DATA TO EXAMINE:
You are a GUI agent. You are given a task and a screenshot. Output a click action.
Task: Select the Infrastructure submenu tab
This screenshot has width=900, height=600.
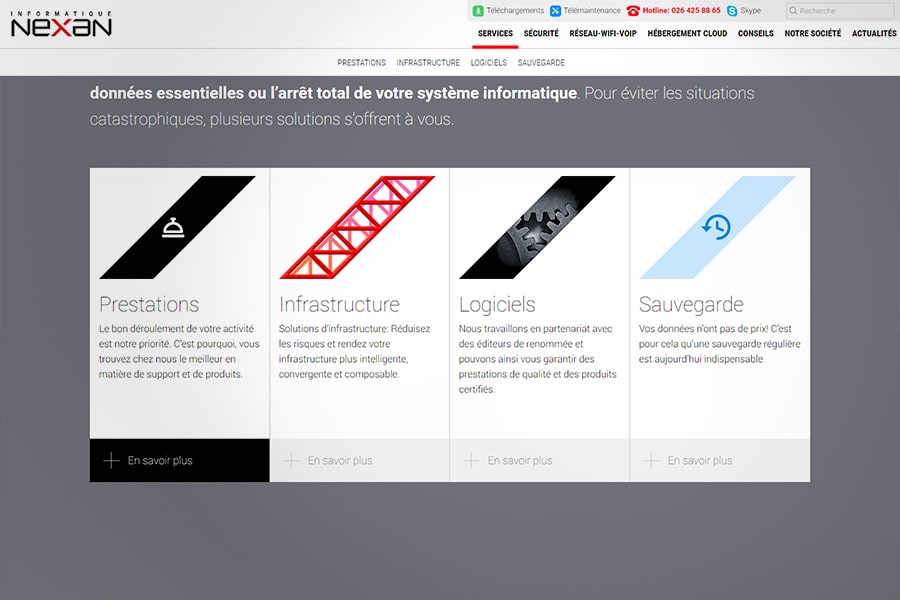pos(428,63)
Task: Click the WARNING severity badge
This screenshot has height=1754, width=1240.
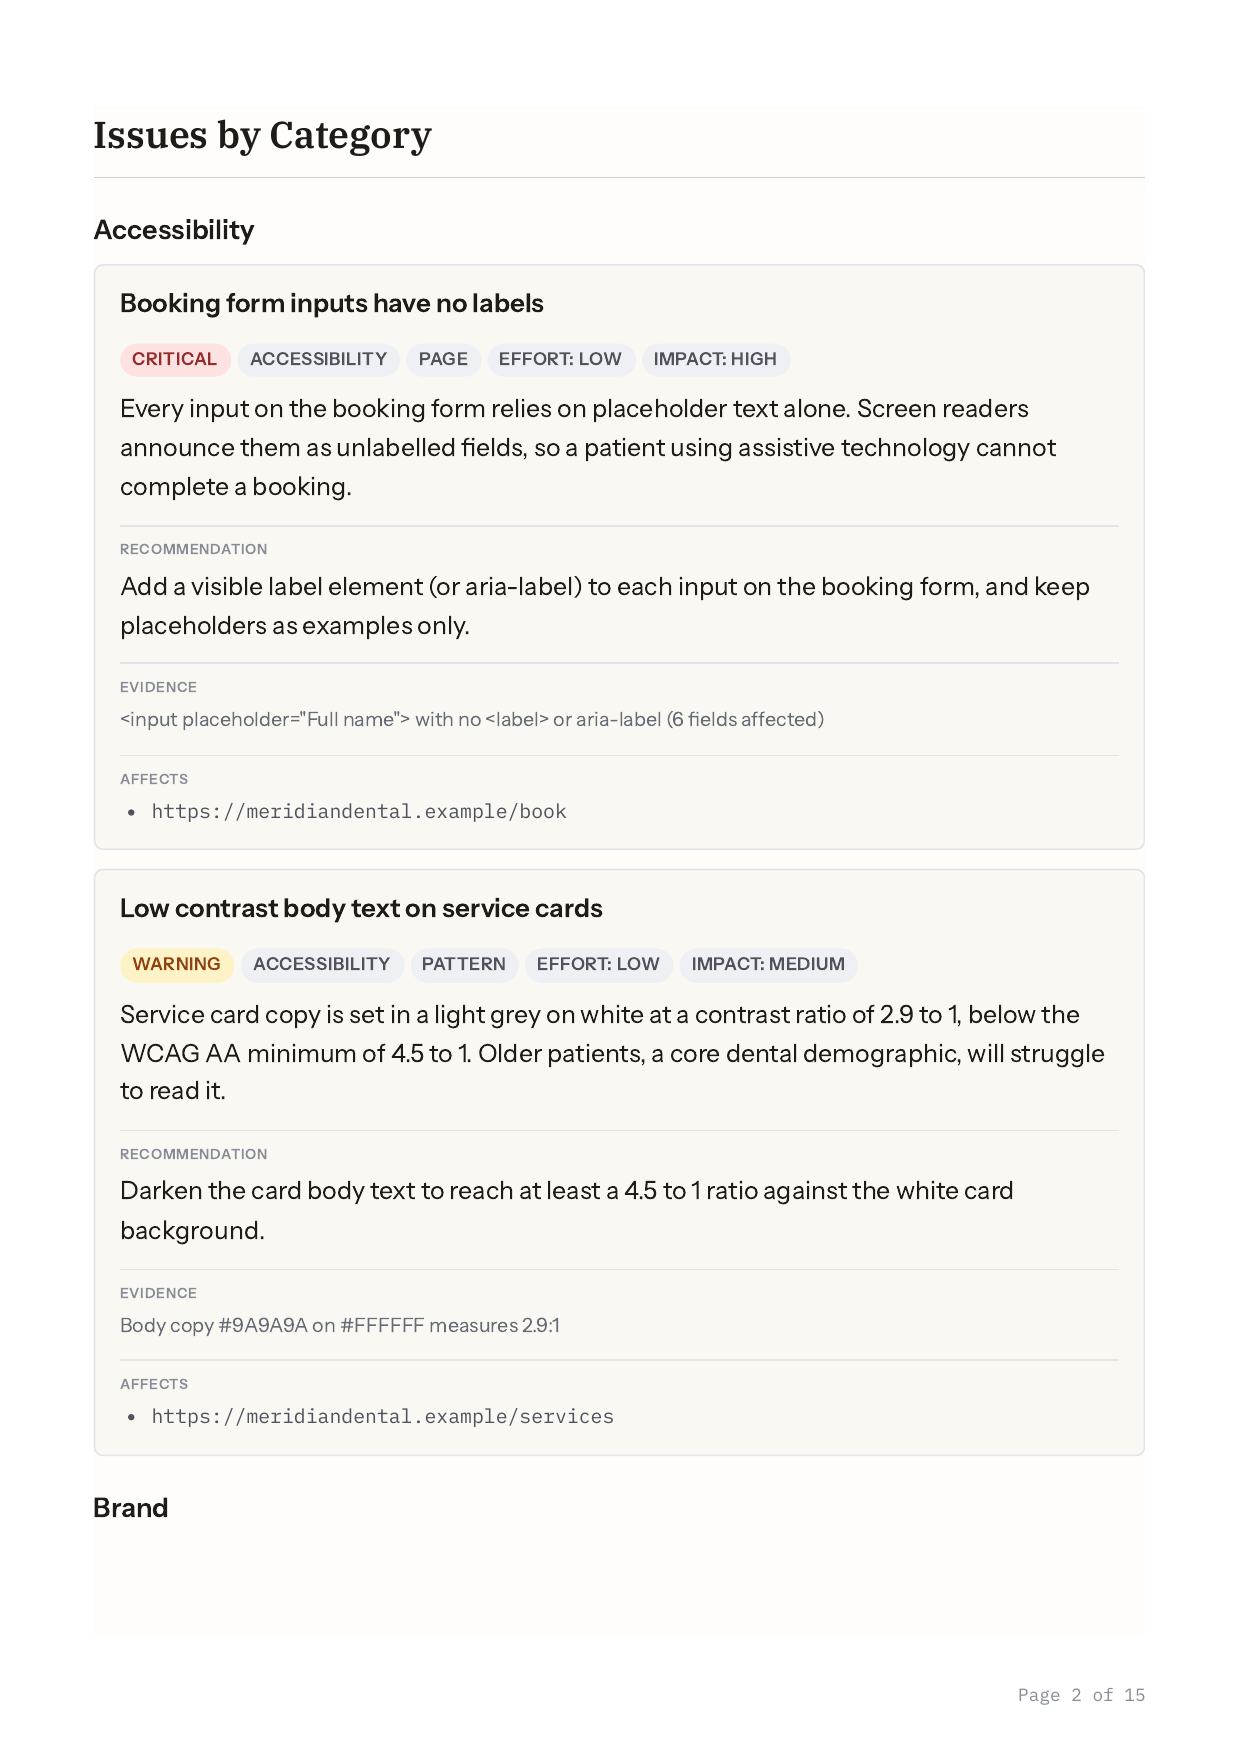Action: click(x=177, y=965)
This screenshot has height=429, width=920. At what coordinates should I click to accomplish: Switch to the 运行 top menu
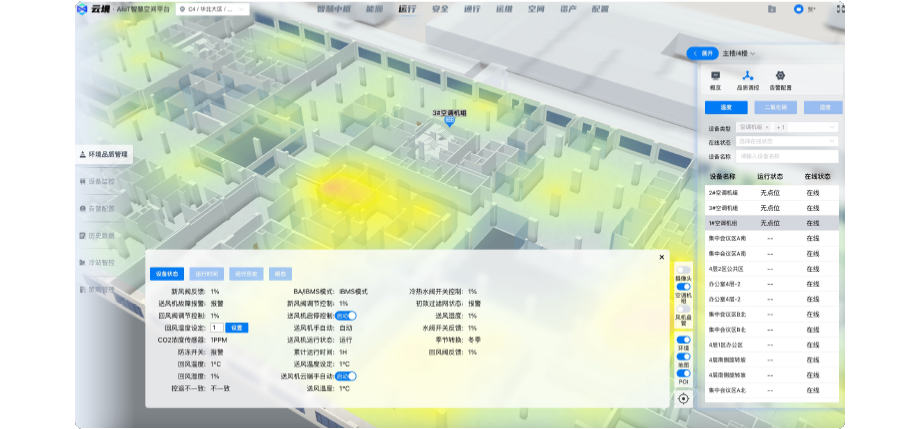coord(406,9)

WHAT THE TASK ASKS:
Reproduce each entry precisely, dropping only the pictures.

EXPECTED ANSWER:
You are a GUI agent. You are given a task and a screenshot. Output a click action.
Task: Select the Infrastructure submenu tab
This screenshot has width=900, height=600.
pos(428,63)
Task: Click the WARNING severity badge
This screenshot has height=1754, width=1240.
Action: click(x=177, y=965)
This screenshot has height=429, width=920. At what coordinates should I click to accomplish: Switch to the 运行 top menu
coord(406,9)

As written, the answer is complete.